- **DIRECTIONS**:
Which of the lines below hold the word "computer"? Pull each of them out.
BEGIN
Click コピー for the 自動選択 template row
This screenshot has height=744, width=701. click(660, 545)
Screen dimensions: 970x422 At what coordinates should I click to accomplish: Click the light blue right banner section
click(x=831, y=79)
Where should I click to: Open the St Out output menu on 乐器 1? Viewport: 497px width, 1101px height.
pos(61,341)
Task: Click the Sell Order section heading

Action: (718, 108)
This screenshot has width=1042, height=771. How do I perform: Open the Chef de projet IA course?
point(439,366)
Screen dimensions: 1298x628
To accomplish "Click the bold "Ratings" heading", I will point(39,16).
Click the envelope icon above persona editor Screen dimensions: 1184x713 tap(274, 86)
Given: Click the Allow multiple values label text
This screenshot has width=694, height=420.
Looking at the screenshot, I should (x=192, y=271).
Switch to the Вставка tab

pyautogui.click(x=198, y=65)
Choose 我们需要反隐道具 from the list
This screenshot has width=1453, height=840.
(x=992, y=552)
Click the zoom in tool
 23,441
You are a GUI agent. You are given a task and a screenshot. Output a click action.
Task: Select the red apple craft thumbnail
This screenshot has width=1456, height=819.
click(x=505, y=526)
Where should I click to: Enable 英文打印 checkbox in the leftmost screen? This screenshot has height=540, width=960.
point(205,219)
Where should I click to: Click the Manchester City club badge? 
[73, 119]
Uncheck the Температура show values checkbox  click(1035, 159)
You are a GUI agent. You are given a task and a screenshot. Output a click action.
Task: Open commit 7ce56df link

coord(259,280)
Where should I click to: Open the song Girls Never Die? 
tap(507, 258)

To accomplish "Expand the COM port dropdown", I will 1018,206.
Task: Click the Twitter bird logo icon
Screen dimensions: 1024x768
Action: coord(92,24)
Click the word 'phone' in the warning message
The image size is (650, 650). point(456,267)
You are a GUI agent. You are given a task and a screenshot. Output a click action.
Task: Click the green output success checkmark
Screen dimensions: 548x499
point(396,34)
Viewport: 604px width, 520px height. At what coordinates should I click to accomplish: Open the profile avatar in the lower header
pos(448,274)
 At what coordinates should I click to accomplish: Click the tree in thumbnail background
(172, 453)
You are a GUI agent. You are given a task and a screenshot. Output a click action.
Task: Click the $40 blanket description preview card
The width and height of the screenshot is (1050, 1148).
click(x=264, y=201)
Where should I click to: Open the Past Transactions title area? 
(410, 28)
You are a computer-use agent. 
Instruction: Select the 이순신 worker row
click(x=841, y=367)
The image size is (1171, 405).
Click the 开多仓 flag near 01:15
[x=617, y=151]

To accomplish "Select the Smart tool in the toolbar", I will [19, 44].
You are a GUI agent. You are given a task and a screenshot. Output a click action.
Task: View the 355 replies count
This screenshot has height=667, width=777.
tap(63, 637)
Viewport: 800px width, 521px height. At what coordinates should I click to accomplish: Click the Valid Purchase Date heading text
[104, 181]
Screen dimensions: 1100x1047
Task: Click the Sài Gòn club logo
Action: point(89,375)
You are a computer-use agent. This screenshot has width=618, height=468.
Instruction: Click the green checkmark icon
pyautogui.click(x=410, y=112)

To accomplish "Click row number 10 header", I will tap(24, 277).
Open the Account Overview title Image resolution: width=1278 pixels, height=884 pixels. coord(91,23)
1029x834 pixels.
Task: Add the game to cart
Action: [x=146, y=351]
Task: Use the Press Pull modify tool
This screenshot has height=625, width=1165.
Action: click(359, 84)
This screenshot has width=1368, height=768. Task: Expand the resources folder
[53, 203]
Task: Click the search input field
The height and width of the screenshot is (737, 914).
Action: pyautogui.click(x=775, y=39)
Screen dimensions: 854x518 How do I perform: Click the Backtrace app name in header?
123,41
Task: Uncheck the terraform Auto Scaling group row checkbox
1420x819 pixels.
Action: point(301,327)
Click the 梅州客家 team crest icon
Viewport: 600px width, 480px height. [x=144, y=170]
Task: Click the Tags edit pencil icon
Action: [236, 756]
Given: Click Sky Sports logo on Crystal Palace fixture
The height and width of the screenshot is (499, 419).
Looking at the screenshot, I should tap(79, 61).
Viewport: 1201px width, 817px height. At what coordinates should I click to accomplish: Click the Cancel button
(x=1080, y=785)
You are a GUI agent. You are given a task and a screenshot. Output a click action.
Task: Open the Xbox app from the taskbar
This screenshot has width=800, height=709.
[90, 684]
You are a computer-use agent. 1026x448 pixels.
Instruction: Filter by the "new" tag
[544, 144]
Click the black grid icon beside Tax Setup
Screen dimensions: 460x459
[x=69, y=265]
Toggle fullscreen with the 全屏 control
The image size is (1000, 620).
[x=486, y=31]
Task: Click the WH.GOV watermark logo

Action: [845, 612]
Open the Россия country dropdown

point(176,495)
END
- **PROBLEM SOLUTION**:
You are a computer-use agent. 
You are a computer-use agent. This screenshot has width=618, height=468.
You are a computer-use agent. 1026x448 pixels.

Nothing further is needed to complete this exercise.